[GRADUAÇÃO | MONOGRAFIA]
GÊNERO E POLÍTICA: UMA ANÁLISE DOS EFEITOS DE COTAS DE GÊNERO PARA CANDIDATURAS AO LEGISLATIVO

AMANDA SALGADO ROCHA

Resumo


A desigualdade de gênero, baseada na hierarquia e subordinação entre os sexos, permeia as relações na sociedade nos mais diversos aspectos, incluindo o espaço político. Na intenção de reduzir a ampla disparidade no que diz respeito a formação dos atores políticos no país, o Brasil teve como ação afirmativa a previsão de cota de gêneros para candidaturas ao poder legislativo estabelecida no art. 10, § 3o , da Lei 9.504, de 30 de setembro de 1997. Neste trabalho, questiona-se se é possível que as cotas de gênero para candidaturas legislativas garantam uma eficácia social de representatividade política da mulher frente a um contexto histórico de desigualdade de gênero.
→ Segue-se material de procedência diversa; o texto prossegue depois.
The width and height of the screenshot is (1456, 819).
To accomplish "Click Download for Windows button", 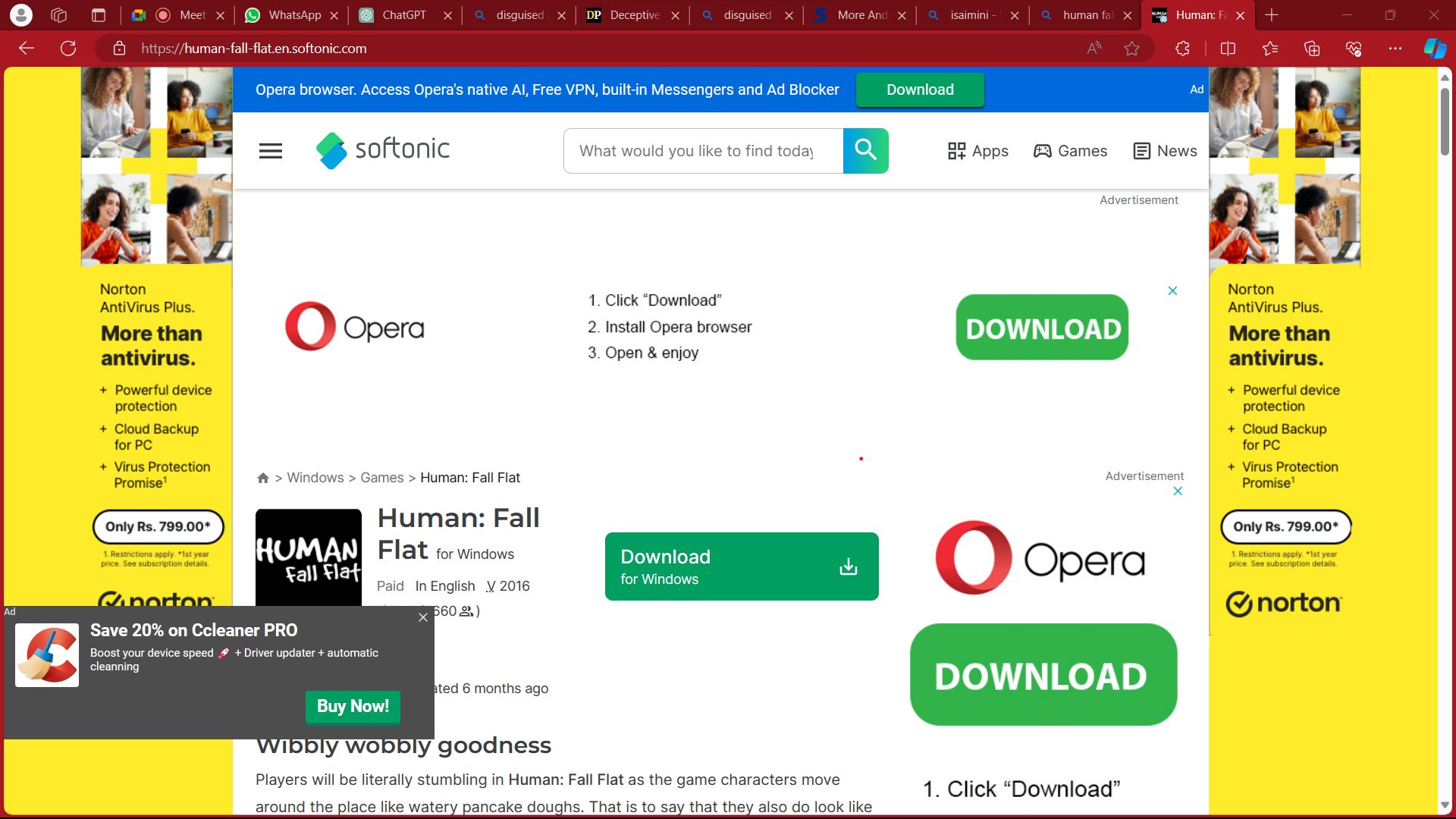I will (741, 566).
Inicialmente, entende-se a medida como aparato legislativo simbólico, utilizada como gancho normativo retórico acerca da representação da mulher e da igualdade de gêneros. Pretende-se, então, analisar a efetividade da previsão de cotas quanto a efetiva participação e representação da mulher na esfera política de modo a configurar uma redução de desigualdade de gêneros. A metodologia utilizada é a hipotético-dedutivo. Conclui-se que devido ao contexto histórico, social e cultural, a previsão legal, por si só, não é capaz de promover a inclusão da mulher no espaço político de modo a garantir representatividade política e o pleno exercício da cidadania na construção de uma democracia mais sólida e plural.